Мик Джаггер, по слухам, тоже, бывало, надевал эти платья. Кембриджскому студенту и здесь приходилось учиться. Он перестал говорить «потрясный» и «клевый»: в «Бабуле» умеренную степень одобрения принято было выражать словом «красота», а сочтя нечто действительно прекрасным, говорили «неплохо». Он привык много и глубокомысленно кивать головой. Индийское происхождение помогало ему сходить за своего среди модной публики. «До Индии, чувак, — говорили ему, — далеко». — «Да уж», — кивал он. «Махариши, чувак, — говорили ему, — это красиво». — «Рави Шанкар, чувак», — парировал он. Этими именами обычно исчерпывался запас известных собеседникам индийцев, и дальше они лишь кивали с блаженным выражением лица, повторяя: «Как ты прав, чувак, как ты прав».
Еще один, более мудреный, урок преподала ему хозяйка бутика, неземное создание, сидевшее в стильно затемненном, пропахшем пачулевым маслом и наполненном звуками ситара помещении, в лиловом свете которого он не сразу рассмотрел какие-то неподвижные тени. Возможно, это были вешалки с одеждой, возможно, одежда эта продавалась. Он об этом не спрашивал. «Бабуля» нагоняла на него страх. Но однажды он собрался с духом, спустился вниз по лестнице и представился девушке: Привет, я живу над вами, меня зовут Салман. Девушка подошла к нему поближе — так, что он увидел, сколько презрения отражается у нее на лице. Потом она замедленно, очень светски пожала плечами и сказала: «Нам с тобой не о чем говорить, чувак».
Взад-вперед по Кингз-роуд со смехом разгуливали отборнейшие, возмутительно раздетые красавицы в сопровождении столь же возмутительно расфуфыренных и тоже смеющихся мужчин в сюртуках со стоячим воротником, рубашках с рюшем, бархатных брюках клеш и ботинках из поддельной змеиной кожи. Казалось, он единственный в мире не знает, что значит быть счастливым.

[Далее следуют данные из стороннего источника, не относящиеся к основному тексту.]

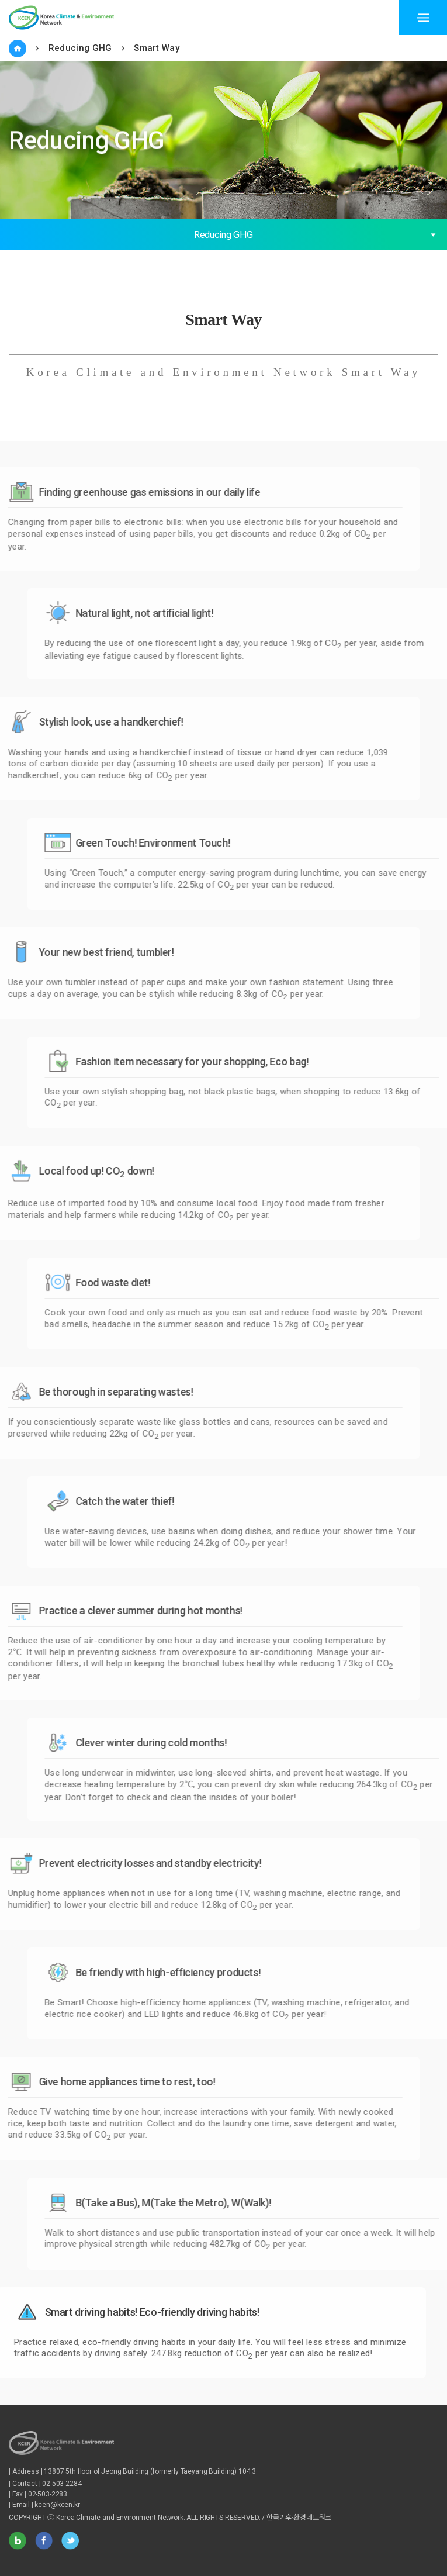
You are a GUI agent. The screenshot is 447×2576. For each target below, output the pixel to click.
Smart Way (156, 48)
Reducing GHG (80, 48)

В Кембридж он приехал с ощущением, что вот ему уже стукнуло двадцать, а жизнь тем временем проходит мимо. (Тоску последнего курса изведал не он один. Даже вечно жизнерадостный Ян Пилкингтон-Микса впал в глубокую депрессию, из которой, впрочем, скоро выбрался и объявил, что решил стать кинорежиссером и сразу после университета ехать на юг Франции, «потому что, — объяснил он легкомысленно, — там, наверно, нужны режиссеры».) Как и в Рагби, спасение он нашел в учебе. Наш разум вынужден одно из двух избрать: / жизнь совершенную или усердный труд, писал Йейтс, и раз уж совершенной жизни было не видать как своих ушей, он взялся за труд.

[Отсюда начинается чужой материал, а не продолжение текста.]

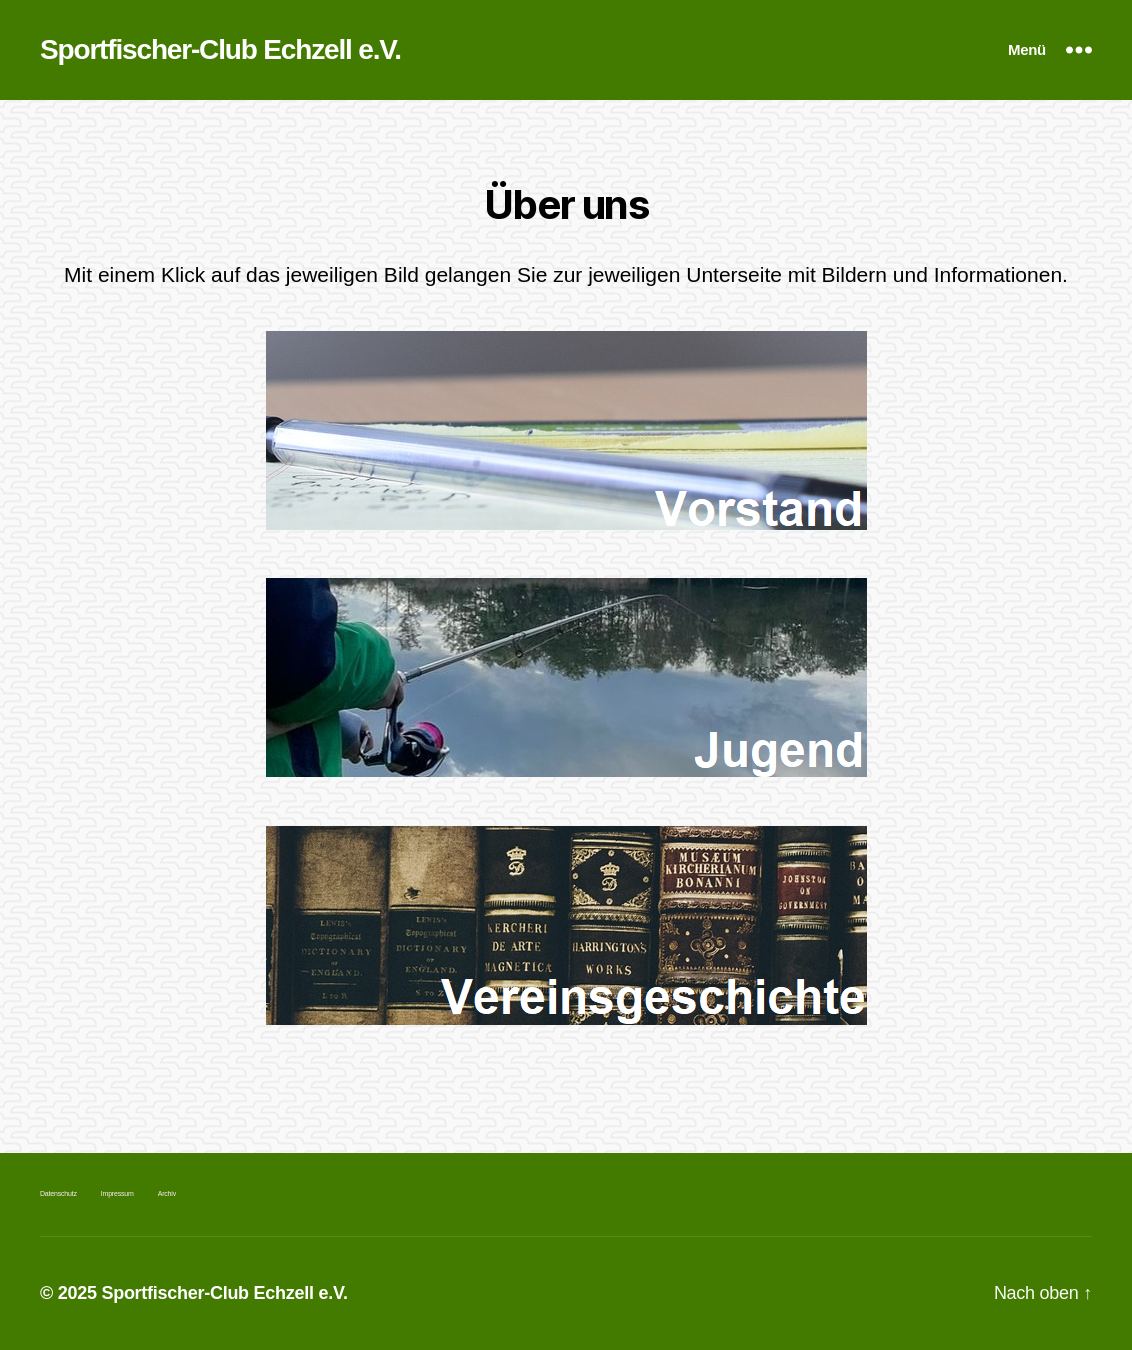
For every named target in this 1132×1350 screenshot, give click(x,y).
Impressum (117, 1193)
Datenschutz (58, 1193)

То был год, когда он узнал о существовании шайтанских аятов. Тем, кто собирался в конце года держать экзамен на степень бакалавра с отличием, следовало выбрать три из множества предлагаемых колледжем исторических «спецкурсов». Он решил сосредоточиться на индийской истории периода борьбы с колониализмом, начиная с восстания сипаев 1857 года и заканчивая провозглашением независимого государства в августе 1947-го; на совершенно потрясающем столетии существования Соединенных Штатов, с 1776-го по 1877 год, с Декларации независимости до окончания затеянной после Гражданской войны Реконструкции; третий спецкурс, читавшийся в тот год впервые, назывался «Мухаммад, экспансия ислама и ранний халифат». В 1967 году не многих кембриджских студентов-историков интересовал Пророк, настолько не многих, что заявивший этот курс преподаватель отменил лекции и отказался вести тех нескольких человек, которые на него записались, — им было предложено выбрать какую-нибудь еще из предложенных тем. Все они на это согласились, и только он один проявил свое вечное упрямство. Раз курс заявлен, его нельзя отменить, если нашелся хотя бы один слушатель, — таково правило. Сын своего отца, он был безбожником, которого страшно интересовали боги и пророки. К тому же он в некотором роде имел отношение к давно и прочно укоренившейся в Южной Азии исламской культуре, был наследником богатейшей художественной, литературной и архитектурной традиции моголов и их предшественников. Он твердо вознамерился изучить заявленную в курсе тему. Для этого от него требовалось всего ничего — найти преподавателя, который согласился бы руководить его штудиями.